» **Try it**: Retype the entries below exactly, but begin at the line containing "has width=719, height=455." and end at the last line.

** Opening Listed records block **

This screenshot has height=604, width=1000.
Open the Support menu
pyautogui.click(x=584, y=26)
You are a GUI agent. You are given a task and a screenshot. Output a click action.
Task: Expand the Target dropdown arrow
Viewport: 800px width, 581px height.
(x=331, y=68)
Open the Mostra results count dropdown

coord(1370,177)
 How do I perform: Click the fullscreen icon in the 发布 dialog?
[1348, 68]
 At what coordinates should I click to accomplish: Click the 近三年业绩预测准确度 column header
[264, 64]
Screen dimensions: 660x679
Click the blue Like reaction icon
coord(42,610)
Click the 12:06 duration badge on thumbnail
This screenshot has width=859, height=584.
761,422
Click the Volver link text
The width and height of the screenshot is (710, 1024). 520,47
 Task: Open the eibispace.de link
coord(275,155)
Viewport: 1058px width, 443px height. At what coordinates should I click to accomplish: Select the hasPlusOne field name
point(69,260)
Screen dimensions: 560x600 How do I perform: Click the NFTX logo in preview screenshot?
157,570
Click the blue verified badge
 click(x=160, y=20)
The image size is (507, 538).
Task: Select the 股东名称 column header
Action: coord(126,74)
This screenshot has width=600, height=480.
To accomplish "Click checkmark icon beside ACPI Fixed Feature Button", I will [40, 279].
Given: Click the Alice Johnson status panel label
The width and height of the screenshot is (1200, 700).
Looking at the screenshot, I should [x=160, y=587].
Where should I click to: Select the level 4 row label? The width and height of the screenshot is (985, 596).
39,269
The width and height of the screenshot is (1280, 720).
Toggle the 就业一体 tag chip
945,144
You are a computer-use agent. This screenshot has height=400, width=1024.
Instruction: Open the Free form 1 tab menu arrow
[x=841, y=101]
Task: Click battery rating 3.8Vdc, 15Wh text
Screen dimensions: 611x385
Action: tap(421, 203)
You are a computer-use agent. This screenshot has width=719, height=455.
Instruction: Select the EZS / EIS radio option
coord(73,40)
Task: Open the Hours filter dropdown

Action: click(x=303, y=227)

** Closing Listed records block **

» **Answer to this task**:
You are a computer-use agent. This screenshot has width=719, height=455.
Instruction: Select the EZS / EIS radio option
coord(73,40)
Task: Open the Hours filter dropdown

Action: click(x=303, y=227)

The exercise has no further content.